__TEXT SECTION__

- - - - - - -

See sample_dataset.jsonl for an example format.
Open the evaluate.py script. This is where you connect rag-eval-kit to your system.
You MUST replace the placeholder functions (my_dummy_retriever, my_dummy_generator, my_dummy_llm_client) with functions that call your actual RAG components:
-
your_retriever_func(question: str) -> RetrievalResult:- Input: question string.
- Output: A dictionary
{ "retrieved_ids": List[str], "retrieved_content": List[str] }.
-
your_generator_func(question: str, context: List[str]) -> str:- Input: Original question string, context list of retrieved document strings.
- Output: The final generated answer string.
-
your_llm_client_func(prompt: str) -> str:- Input: A formatted prompt string (for Faithfulness or Relevancy checks).
- Output: The LLM's response string (e.g., "SUPPORTED", "UNSUPPORTED", "RELEVANT", "IRRELEVANT").
Recommendation: Use a capable model (e.g., GPT-4, Claude 3, Llama 3 70B) for reliable evaluation judgments.
Execute the evaluate.py script from your terminal, providing the path to your dataset:
python evaluate.py sample_dataset.jsonlOr, if your dataset is located elsewhere:
python evaluate.py /path/to/your/evaluation_data.jsonlThe script will output:
- Progress for each item being processed.
- Metrics calculated for each item (Context Precision, Context Recall, Faithfulness, Answer Relevancy).
- A final summary showing the average scores across the entire dataset.

- - - - - - -

__RECORDED INFORMATION__

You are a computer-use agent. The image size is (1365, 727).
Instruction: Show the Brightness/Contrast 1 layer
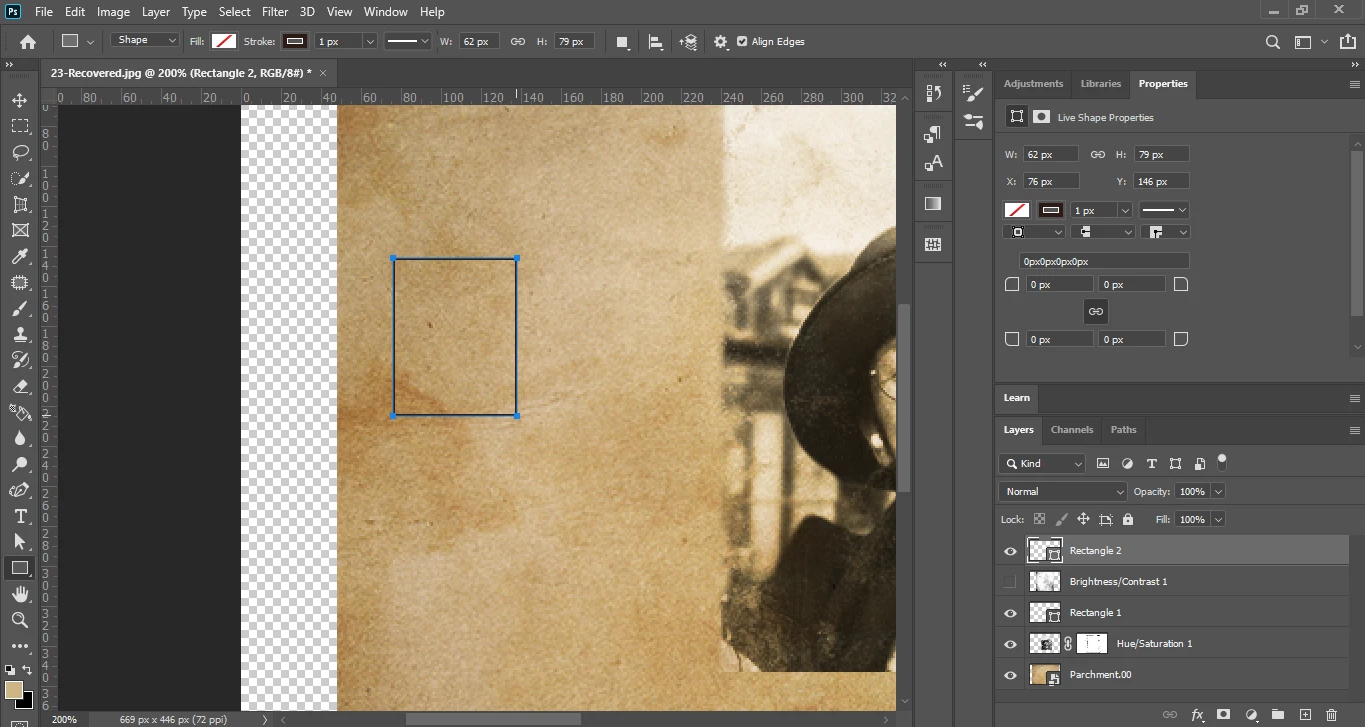(x=1010, y=582)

- - - - - - -

__WHAT IS EXPECTED__
How would you translate this sentence from the rag-eval-kit setup instructions into German: "Recommendation: Use a capable model (e.g., GPT-4, Claude 3, Llama 3 70B) for reliable evaluation judgments."? The data here is separate material, unrelated to the text.

__EXERCISE RESPONSE__
Empfehlung: Verwenden Sie ein leistungsfähiges Modell (z. B. GPT-4, Claude 3, Llama 3 70B) für zuverlässige Bewertungsurteile.